The Managing Director of Coronation Merchant Bank, Mr Banjo Adegbohungbe, has said that the implementation of the recent naira redesign policy could assist with abetting Nigeria’s inflation risks.
Adegbohungbe stated this at the unveiling of the company’s economic review and 2023 outlook tagged ‘Baton Hand-off: Economic Headwinds and Expected Resilience’ in Lagos.
- ”It is an election year, there are concerns around demand-pull inflation on the back of expected spending associated with electioneering.
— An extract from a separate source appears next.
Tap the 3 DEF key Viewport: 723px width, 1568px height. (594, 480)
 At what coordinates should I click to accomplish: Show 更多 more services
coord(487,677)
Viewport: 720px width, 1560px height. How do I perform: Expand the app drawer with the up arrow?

However implementation of the recent naira redesign policy could assist with abetting the inflation risk,” he said.
Some concerns: He noted that there are also concerns around policy continuity post-election, as well as an expected lull in economic activity on the back of the transition phase.
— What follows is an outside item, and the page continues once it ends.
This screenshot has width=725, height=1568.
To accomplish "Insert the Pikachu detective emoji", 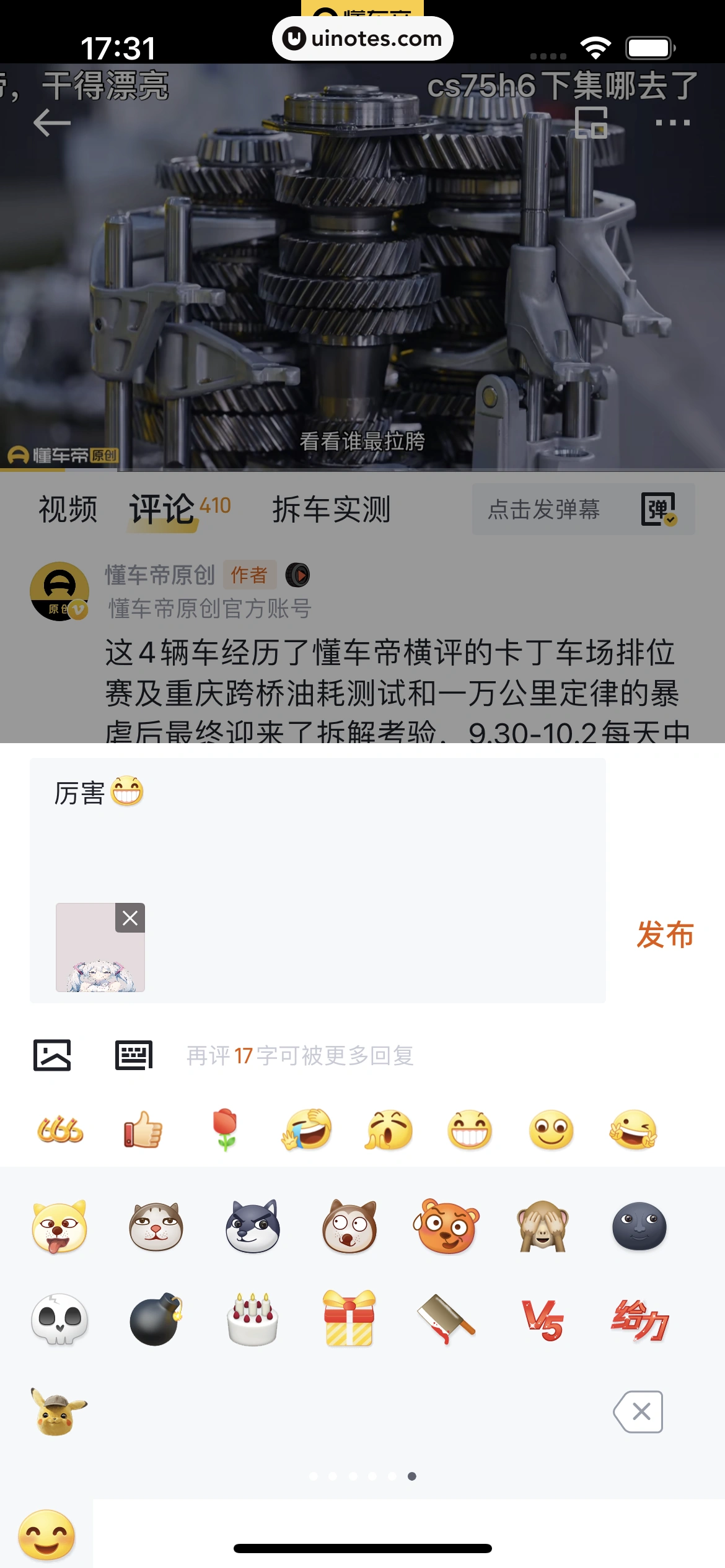I will [59, 1412].
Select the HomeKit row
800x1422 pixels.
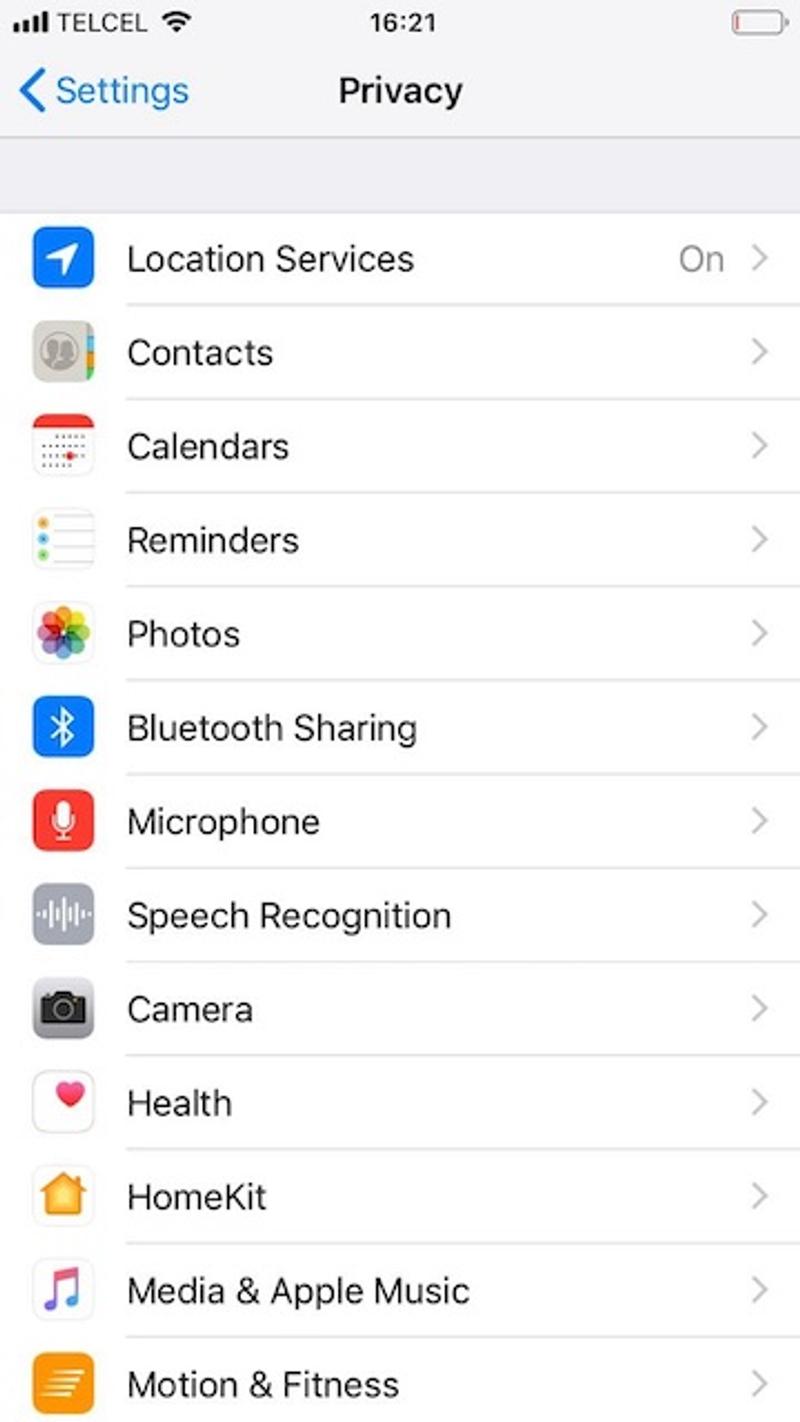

Adegbohungbe said Nigeria’s GDP growth is expected to maintain its growth trajectory but at a relatively slower pace.
He noted that the impact of recent global economic shocks on the Nigerian economy was prevalent in 2022 and is expected to persist in 2023.
Bank’s preparedness: He explained that compared to a previous low point in the country’s economic cycles, the banking industry is better prepared to weather the storm. He said:
- “Capital adequacy and liquidity ratios are much higher, governance is more effective and foreign currency balance sheets are more resilient. In spite of current macroeconomic headwinds, industry non-performing loans have been relatively lower than earlier anticipated. In 2023, our in-house economic intelligence projects the banking industry will face pressure from elevated inflation, higher interest rates and fx liquidity constraints. Regardless, there will be opportunities to unlock new growth, particularly in the second half of the year.”
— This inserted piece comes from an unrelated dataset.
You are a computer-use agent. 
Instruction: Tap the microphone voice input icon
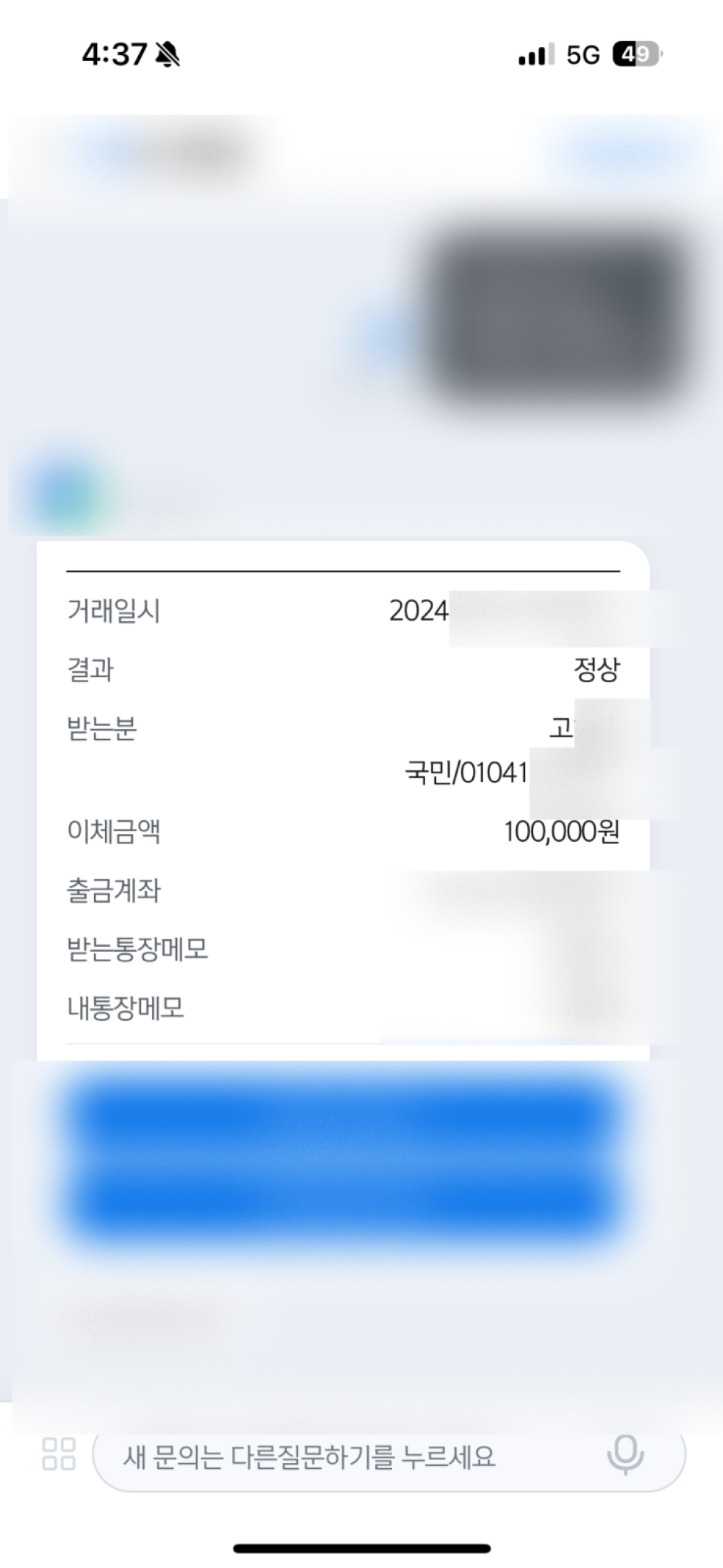pos(625,1454)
Inflation risks: Adegbohungbe noted that 2023 brings with it a mix of economic conditions, adding that the bank expects the current inflation trend to persist in both advance and emerging economies.
He noted that the resultant effects of monetary policy tightening are also expected to continue but at a reduced pace given the inflation outlook across markets which points towards gradual moderation in H2 2023.
He said forex liquidity constraints are likely to continue in the near term, particularly in the parallel market and as such steady depreciation has been factored into our forecast.
Fixed income: Adegbohungbe noted that as for the fixed income market, considering the maturity profile of current FGN, debt instruments, liquidity could improve in H1 2023.
- “But we expect continuous tightening in the inter-bank market as the FGN front-loads domestic borrowing in 2023 due to its projected budget deficit and our expectations of reduced activity with regards to external borrowing,” he said.
Fuel subsidy: Meanwhile, the Chief Economist and Head of Economic Research/Intelligence at Coronation Merchant Bank, Chinwe Egwim, said the bank expects fuel subsidy costs to remain elevated and the NNPC’s capacity to remit to the FGN challenged, at least in the first half of 2023. She said:
- “The FGN plans to halt PMS subsidy payment by end of H1’23. According to the 2023 – 2025 medium-term expenditure framework and fiscal strategy paper, only N3.36 trillion will be provided for PMS subsidy in H1 2023. This is 1.7 trillion higher than the amount spent in the corresponding period of 2022 (N1.6 trillion).
- “For domestic production, we note that the Amukpe-Escravos pipeline could assist with reducing oil theft and vandalism. This is in addition to the online portal and pipeline surveillance contracts with the former militant leader Government Ekpemupolo. These initiatives could assist in improving our production in 2023.”